Il diabete, una malattia
subdola e senza segnali

Come curarlo. Con il passare degli anni, la ricerca medico-scientifica ha messo a punto terapie efficaci.

In tutto il mondo sono in continua crescita le persone che soffrono di diabete, nelle varie forme in cui si presenta. In Italia sono circa 4 milioni e nella provincia di Bergamo, negli ultimi 20 anni, i casi sono più che raddoppiati: oggi si contano infatti più di 60mila persone che hanno a che fare con questa malattia. In tutti questi anni però la ricerca medico-scientifica è stata in grado di mettere a punto terapie sempre più efficaci, come spiega il dottor Antonio Carlo Bossi, responsabile della Diabetologia di Humanitas Gavazzeni.
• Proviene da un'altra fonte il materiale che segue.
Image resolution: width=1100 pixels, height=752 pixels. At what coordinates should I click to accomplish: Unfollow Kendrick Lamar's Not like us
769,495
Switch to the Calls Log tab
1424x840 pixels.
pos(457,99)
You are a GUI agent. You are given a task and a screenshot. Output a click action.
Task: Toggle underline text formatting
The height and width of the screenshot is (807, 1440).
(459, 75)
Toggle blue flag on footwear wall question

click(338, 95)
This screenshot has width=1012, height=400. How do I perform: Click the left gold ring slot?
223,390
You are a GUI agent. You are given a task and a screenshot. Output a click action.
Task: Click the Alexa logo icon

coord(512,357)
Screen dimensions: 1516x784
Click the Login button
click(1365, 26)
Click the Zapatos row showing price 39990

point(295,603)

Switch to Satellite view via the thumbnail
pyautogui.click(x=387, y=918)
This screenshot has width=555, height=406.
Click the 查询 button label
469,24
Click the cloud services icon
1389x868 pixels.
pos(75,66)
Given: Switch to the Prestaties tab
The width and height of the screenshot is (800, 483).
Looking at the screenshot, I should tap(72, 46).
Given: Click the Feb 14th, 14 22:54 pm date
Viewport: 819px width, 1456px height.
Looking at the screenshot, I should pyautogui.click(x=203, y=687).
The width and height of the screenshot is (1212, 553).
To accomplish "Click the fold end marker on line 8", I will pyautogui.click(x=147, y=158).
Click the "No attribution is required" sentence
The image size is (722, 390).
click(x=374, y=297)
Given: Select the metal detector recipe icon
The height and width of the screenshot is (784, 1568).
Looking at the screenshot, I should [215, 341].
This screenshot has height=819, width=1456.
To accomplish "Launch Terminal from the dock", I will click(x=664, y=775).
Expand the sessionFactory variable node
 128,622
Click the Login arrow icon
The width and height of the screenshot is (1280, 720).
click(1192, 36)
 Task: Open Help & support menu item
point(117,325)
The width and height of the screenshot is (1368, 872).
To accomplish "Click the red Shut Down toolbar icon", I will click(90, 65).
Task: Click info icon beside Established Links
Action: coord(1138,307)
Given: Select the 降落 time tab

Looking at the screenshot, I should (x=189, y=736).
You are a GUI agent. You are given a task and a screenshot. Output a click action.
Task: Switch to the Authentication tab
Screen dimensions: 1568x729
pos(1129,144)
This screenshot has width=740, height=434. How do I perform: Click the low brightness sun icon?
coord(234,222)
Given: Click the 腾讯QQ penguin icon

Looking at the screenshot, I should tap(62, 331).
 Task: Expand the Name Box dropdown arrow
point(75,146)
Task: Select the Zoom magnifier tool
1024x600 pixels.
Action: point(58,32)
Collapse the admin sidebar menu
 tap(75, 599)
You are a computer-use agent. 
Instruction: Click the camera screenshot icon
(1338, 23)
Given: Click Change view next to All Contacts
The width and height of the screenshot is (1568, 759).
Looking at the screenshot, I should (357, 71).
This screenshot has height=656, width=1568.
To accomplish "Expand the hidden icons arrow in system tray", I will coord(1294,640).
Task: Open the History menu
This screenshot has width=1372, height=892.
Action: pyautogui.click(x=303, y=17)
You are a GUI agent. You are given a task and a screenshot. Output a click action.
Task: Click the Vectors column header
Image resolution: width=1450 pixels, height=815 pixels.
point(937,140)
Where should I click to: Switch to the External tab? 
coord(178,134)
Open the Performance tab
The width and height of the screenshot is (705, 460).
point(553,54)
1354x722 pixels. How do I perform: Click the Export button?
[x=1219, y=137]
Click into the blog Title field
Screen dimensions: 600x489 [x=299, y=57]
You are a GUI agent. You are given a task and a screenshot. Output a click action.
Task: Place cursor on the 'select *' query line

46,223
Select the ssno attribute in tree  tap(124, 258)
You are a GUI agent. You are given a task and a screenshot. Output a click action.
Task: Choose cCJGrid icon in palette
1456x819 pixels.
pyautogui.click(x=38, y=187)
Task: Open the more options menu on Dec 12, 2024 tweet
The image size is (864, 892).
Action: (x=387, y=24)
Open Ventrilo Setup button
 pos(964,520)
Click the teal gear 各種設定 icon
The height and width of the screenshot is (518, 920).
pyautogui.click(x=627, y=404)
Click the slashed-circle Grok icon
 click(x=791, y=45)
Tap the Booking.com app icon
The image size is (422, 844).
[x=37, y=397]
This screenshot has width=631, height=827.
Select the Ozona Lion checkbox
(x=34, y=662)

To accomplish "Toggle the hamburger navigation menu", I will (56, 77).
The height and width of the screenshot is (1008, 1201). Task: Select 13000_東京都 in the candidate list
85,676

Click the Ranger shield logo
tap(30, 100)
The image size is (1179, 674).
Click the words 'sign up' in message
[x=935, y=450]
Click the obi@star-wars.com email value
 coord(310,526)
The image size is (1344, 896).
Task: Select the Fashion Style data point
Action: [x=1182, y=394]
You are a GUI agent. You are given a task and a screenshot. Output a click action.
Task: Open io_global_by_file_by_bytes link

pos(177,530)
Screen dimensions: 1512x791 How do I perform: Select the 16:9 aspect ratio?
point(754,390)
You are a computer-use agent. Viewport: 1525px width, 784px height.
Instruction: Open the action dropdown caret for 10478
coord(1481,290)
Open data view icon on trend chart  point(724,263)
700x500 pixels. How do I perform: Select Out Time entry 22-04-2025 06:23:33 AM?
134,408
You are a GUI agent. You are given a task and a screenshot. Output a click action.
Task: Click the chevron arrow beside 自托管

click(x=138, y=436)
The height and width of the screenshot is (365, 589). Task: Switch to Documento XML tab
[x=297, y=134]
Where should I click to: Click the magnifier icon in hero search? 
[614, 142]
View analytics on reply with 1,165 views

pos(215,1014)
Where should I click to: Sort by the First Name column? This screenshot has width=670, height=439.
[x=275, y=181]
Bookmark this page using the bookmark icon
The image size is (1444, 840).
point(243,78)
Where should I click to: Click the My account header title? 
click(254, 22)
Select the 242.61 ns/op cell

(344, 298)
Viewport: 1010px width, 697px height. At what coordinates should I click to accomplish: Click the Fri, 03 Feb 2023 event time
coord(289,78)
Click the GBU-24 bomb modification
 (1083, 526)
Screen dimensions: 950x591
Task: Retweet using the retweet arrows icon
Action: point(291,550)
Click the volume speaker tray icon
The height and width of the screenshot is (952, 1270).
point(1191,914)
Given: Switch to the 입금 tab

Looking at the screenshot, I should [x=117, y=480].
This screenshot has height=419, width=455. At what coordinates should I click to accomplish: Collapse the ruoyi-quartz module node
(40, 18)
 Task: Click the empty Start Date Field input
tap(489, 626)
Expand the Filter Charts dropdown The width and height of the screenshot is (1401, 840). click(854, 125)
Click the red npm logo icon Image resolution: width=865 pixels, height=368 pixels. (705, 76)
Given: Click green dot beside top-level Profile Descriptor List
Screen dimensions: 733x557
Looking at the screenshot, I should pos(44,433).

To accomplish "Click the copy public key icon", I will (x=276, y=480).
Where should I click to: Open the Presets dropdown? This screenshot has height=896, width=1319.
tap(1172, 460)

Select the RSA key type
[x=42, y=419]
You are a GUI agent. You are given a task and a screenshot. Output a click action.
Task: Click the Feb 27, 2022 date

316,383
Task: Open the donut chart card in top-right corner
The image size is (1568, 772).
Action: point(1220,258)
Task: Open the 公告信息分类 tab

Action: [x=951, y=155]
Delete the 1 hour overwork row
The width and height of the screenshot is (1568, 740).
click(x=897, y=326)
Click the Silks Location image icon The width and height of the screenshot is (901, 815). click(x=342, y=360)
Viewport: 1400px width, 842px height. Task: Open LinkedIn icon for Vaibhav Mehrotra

Dottor Bossi, qual è la forma di diabete più diffusa e quali sono i nuovi medicinali che possono essere utilizzati per combatterla? «La forma di diabete più diffusa è quella di tipo 2 detto anche “diabete dell’adulto”.

È una forma di malattia subdola, che non dà molti segnali e per questo molto spesso ci si accorge della sua presenza solo quando si sono ormai instaurate le cosiddette “complicanze”. Per questo le azioni di prevenzione e diagnosi sono fondamentali e, da questo punto di vista, disponiamo oggi di farmaci di ultima generazione - le incretine e i farmaci glicosurici - che stanno dimostrando di essere efficaci non solo nella cura del diabete di tipo 2, ma sono anche in grado di prevenire altre malattie come infarto, ischemia cerebrale e alterazioni della funzione renale che spesso, ma non necessariamente, sono collegate al diabete».

Per quanto riguarda il diabete di tipo 1, invece, quali sono le attuali opportunità di cura? «Il diabete di tipo 1 colpisce in genere i giovani - anche i bambini nei primi mesi di vita - e consiste nell’incapacità dell’organismo di produrre l’insulina, l’ormone che regola la glicemia nel sangue. Si manifesta attraverso sintomi evidenti quali l’aumento della sete, un bisogno continuo di urinare, la presenza di infezioni, la perdita di peso, tutte situazioni che possono portare a una condizione grave che si chiama “chetoacidosi”. La cura prevede una terapia sostitutiva che consista nell’integrare l’insulina non prodotta dall’organismo». Come avviene questa integrazione? «L’insulina è un ormone che non può essere assunto per via orale perché verrebbe digerito dallo stomaco e non produrrebbe alcun effetto. Deve perciò essere immesso nell’organismo attraverso iniezioni sottocutanee. Da questo punto di vista i passi avanti fatti negli ultimi anni sono enormi.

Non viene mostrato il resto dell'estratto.